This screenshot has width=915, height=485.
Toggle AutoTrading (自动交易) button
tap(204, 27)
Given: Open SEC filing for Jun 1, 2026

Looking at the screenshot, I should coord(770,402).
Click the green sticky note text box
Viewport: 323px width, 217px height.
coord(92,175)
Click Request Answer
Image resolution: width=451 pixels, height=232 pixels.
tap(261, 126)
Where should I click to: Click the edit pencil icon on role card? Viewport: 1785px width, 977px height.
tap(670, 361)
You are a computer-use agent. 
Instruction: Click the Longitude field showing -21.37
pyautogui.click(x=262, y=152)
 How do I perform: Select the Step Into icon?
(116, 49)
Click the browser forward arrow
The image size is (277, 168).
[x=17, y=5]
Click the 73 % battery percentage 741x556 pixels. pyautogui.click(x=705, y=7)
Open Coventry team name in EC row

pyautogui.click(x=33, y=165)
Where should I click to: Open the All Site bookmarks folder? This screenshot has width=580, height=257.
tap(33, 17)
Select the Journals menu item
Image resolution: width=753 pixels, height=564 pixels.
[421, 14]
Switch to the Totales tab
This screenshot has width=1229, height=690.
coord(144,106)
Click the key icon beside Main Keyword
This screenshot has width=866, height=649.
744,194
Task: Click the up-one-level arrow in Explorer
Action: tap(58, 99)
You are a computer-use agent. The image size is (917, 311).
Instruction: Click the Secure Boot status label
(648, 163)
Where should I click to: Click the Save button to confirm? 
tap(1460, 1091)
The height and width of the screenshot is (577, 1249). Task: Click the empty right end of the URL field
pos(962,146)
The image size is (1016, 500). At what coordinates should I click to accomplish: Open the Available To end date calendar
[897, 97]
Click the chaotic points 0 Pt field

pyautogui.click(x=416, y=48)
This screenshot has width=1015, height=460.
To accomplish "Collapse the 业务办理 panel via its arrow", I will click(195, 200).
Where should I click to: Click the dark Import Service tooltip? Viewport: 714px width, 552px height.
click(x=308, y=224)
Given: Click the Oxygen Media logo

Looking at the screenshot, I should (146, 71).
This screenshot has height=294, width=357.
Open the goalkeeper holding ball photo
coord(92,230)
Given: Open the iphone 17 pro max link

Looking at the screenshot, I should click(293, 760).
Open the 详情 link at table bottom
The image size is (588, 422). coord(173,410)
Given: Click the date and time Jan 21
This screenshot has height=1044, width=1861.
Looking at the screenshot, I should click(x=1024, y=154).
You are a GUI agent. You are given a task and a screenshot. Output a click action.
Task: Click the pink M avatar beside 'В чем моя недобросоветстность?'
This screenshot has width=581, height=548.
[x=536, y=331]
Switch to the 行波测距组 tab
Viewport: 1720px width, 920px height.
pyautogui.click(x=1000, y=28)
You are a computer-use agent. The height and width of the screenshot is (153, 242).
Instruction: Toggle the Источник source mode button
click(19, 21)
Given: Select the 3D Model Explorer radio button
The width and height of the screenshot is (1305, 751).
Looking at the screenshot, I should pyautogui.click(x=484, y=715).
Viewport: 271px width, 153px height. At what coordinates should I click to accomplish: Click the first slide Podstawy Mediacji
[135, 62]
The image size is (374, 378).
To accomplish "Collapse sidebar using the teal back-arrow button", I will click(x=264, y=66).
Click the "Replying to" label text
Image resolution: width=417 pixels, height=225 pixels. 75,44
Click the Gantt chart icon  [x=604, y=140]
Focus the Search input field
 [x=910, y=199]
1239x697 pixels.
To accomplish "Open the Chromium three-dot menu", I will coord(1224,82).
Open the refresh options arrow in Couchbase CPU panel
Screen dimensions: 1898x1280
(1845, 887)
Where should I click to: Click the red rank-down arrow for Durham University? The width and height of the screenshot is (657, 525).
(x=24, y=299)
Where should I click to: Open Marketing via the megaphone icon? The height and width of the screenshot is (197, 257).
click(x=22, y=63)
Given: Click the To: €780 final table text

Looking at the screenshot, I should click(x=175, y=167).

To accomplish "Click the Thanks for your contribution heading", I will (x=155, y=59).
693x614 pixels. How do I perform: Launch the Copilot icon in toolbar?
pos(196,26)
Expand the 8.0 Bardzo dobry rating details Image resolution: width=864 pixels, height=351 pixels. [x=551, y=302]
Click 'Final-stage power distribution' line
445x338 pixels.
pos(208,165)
§ §
Convert the entries starting at the line that contains "This screenshot has width=1015, height=460." and ending at the line that contains "Looking at the screenshot, I should click(x=1024, y=154)." into a JSON list of strings, one string per line, leaving out blank lines.

**SOLUTION FOR THIS PROBLEM:**
[
  "This screenshot has width=1015, height=460.",
  "To accomplish \"Collapse the 业务办理 panel via its arrow\", I will click(195, 200).",
  "Where should I click to: Click the dark Import Service tooltip? Viewport: 714px width, 552px height.",
  "click(x=308, y=224)",
  "Given: Click the Oxygen Media logo",
  "Looking at the screenshot, I should (146, 71).",
  "This screenshot has height=294, width=357.",
  "Open the goalkeeper holding ball photo",
  "coord(92,230)",
  "Given: Open the iphone 17 pro max link",
  "Looking at the screenshot, I should click(293, 760).",
  "Open the 详情 link at table bottom",
  "The image size is (588, 422). coord(173,410)",
  "Given: Click the date and time Jan 21",
  "This screenshot has height=1044, width=1861.",
  "Looking at the screenshot, I should click(x=1024, y=154)."
]